OBJECTIVE: Reproduce verbatim the lines of the data beginning with the line containing "Click the Tether icon in 15 day row" and continuing through the line containing "Looking at the screenshot, I should point(125,284).", both included.

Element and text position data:

* * * * *

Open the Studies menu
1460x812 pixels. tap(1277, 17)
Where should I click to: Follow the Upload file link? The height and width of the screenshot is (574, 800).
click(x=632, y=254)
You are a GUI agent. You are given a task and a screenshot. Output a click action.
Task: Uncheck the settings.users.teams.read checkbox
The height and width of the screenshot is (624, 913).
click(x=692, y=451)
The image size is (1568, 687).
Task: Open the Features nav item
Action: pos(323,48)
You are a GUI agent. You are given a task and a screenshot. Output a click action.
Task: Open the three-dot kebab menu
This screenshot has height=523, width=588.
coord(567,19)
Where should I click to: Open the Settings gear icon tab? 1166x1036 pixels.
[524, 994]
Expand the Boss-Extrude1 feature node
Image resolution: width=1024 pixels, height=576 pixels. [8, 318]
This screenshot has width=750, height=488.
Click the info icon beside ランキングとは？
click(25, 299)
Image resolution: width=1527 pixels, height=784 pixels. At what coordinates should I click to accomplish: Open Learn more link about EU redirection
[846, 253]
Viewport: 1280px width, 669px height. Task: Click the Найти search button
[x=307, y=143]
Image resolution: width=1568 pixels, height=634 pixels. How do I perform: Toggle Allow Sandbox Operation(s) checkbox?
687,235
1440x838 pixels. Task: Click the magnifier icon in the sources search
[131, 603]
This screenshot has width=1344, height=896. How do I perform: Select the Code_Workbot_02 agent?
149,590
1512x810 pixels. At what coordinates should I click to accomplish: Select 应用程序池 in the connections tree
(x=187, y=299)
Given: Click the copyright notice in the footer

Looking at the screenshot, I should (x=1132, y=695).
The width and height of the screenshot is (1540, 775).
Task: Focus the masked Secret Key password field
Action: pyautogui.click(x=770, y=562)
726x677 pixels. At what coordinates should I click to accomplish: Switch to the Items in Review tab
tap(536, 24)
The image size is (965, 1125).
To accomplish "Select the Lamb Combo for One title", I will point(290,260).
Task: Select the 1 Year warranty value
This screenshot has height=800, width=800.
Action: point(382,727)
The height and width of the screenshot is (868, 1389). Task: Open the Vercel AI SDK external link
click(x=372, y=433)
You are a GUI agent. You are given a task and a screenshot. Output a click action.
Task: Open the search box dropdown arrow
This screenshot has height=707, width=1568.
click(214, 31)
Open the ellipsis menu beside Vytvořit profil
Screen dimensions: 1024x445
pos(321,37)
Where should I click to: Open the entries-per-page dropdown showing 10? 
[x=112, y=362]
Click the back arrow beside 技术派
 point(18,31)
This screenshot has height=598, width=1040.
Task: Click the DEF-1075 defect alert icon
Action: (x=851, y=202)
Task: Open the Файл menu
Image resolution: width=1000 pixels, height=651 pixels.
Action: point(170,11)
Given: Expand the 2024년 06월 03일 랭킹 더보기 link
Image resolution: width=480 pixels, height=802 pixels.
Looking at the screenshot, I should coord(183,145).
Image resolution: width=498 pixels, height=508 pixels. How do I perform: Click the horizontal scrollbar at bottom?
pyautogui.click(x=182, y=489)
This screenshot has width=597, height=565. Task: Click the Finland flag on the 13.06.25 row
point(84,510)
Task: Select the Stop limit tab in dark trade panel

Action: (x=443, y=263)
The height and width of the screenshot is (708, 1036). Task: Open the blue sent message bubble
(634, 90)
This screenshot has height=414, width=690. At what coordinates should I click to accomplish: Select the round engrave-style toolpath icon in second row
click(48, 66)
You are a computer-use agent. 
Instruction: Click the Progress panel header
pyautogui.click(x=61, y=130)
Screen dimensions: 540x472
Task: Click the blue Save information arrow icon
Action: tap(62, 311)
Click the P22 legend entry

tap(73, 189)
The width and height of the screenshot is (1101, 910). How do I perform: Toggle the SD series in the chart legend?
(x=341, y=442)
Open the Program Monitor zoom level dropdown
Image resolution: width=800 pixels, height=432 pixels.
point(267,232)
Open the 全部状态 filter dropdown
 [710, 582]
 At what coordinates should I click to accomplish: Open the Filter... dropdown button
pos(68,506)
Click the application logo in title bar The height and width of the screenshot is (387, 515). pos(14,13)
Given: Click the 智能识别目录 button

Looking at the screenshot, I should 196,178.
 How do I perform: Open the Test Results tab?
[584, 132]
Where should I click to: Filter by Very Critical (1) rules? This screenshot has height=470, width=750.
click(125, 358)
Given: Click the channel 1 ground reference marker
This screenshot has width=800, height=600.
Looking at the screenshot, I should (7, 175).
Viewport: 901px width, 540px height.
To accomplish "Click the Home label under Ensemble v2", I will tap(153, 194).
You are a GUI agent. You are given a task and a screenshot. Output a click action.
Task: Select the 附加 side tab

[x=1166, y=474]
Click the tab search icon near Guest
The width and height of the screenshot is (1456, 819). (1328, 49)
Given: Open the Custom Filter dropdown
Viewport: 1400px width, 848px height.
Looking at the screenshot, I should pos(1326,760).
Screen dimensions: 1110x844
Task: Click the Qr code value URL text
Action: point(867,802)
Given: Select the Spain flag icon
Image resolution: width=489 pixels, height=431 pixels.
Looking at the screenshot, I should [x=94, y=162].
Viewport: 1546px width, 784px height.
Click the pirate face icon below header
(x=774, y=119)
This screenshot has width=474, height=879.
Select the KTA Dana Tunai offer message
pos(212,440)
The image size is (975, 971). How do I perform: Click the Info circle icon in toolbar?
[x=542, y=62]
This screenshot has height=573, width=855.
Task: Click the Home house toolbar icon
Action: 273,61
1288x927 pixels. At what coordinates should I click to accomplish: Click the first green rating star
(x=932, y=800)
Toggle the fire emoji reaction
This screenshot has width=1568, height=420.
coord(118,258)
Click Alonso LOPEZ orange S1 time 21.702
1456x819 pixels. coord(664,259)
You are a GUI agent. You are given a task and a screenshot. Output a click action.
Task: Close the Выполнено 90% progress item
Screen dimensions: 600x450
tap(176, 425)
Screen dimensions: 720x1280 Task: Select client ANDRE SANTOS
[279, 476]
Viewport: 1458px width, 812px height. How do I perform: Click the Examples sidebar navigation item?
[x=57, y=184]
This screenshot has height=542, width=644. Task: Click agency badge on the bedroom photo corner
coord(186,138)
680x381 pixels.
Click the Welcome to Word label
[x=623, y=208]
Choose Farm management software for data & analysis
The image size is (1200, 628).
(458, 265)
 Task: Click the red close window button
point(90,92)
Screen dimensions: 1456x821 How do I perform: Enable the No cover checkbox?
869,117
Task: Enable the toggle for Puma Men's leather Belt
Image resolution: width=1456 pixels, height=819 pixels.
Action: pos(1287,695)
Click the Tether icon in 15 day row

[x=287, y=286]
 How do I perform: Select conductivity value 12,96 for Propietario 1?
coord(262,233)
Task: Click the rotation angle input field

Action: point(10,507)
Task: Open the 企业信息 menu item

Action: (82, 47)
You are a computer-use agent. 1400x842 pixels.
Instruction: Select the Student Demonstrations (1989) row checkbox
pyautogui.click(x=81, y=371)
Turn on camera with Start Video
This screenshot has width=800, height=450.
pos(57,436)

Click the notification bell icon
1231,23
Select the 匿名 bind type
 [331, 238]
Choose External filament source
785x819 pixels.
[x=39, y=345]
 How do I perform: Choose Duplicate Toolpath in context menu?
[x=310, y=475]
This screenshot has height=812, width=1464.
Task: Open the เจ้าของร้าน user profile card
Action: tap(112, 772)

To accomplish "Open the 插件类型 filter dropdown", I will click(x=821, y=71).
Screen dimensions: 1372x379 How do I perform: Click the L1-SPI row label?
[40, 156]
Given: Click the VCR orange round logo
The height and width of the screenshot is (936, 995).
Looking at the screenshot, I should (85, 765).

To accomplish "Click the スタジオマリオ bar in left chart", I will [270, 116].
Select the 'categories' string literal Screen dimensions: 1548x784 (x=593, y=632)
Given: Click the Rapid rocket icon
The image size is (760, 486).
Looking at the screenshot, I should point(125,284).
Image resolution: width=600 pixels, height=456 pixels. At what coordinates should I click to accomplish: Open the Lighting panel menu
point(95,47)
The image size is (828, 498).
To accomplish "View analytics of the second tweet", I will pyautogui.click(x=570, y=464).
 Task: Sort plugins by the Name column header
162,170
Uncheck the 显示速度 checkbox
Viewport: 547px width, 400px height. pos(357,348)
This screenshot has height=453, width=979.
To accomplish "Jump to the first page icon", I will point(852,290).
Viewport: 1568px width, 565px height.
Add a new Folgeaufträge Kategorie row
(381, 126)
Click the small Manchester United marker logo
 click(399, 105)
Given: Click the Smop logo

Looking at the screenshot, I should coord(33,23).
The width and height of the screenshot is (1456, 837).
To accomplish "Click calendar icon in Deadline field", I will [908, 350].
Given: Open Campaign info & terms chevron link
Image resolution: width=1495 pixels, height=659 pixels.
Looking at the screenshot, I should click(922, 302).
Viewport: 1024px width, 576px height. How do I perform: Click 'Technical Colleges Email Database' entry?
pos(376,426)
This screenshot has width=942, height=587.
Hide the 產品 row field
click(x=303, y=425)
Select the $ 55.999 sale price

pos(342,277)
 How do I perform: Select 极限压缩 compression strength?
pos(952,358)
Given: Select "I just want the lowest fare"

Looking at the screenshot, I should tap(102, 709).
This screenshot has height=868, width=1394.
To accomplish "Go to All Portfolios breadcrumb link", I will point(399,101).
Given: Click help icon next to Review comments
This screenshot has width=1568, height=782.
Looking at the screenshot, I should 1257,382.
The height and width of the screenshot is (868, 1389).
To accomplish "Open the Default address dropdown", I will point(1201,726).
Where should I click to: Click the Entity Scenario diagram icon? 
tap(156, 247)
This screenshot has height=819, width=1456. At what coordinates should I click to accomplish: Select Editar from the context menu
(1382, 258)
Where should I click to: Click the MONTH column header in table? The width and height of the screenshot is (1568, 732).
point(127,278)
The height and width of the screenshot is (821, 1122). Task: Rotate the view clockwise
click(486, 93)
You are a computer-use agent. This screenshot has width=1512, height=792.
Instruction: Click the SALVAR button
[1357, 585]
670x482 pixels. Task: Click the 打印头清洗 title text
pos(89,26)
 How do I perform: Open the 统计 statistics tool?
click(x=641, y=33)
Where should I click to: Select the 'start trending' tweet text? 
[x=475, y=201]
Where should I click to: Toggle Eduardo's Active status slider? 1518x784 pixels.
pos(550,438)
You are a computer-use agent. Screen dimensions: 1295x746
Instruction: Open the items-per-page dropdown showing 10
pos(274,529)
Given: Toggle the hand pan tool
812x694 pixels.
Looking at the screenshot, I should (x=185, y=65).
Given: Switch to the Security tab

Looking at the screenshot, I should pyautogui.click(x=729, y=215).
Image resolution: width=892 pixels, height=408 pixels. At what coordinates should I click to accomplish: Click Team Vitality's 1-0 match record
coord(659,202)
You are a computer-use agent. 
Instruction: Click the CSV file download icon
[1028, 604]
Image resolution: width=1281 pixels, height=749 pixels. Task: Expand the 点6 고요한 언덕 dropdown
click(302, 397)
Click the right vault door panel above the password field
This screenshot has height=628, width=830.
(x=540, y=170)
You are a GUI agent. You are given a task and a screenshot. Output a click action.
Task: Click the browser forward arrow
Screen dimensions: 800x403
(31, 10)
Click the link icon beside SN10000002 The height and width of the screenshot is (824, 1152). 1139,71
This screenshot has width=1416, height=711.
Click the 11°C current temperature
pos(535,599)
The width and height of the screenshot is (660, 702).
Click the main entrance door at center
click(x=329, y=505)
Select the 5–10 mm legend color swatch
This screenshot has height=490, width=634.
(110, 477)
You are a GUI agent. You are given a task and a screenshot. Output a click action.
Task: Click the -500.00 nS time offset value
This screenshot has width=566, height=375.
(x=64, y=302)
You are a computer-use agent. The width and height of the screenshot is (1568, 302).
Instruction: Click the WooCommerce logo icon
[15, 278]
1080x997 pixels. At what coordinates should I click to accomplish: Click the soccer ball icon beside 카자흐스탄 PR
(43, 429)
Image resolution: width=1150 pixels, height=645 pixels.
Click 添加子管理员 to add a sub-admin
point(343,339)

* * * * *

WRITTEN ANSWER:
Click the Tether icon in 15 day row

[x=287, y=286]
 How do I perform: Select conductivity value 12,96 for Propietario 1?
coord(262,233)
Task: Click the rotation angle input field

Action: point(10,507)
Task: Open the 企业信息 menu item

Action: (82, 47)
You are a computer-use agent. 1400x842 pixels.
Instruction: Select the Student Demonstrations (1989) row checkbox
pyautogui.click(x=81, y=371)
Turn on camera with Start Video
This screenshot has width=800, height=450.
pos(57,436)

Click the notification bell icon
1231,23
Select the 匿名 bind type
 [331, 238]
Choose External filament source
785x819 pixels.
[x=39, y=345]
 How do I perform: Choose Duplicate Toolpath in context menu?
[x=310, y=475]
This screenshot has height=812, width=1464.
Task: Open the เจ้าของร้าน user profile card
Action: tap(112, 772)

To accomplish "Open the 插件类型 filter dropdown", I will click(x=821, y=71).
Screen dimensions: 1372x379 How do I perform: Click the L1-SPI row label?
[40, 156]
Given: Click the VCR orange round logo
The height and width of the screenshot is (936, 995).
Looking at the screenshot, I should (85, 765).

To accomplish "Click the スタジオマリオ bar in left chart", I will [270, 116].
Select the 'categories' string literal Screen dimensions: 1548x784 (x=593, y=632)
Given: Click the Rapid rocket icon
The image size is (760, 486).
Looking at the screenshot, I should point(125,284).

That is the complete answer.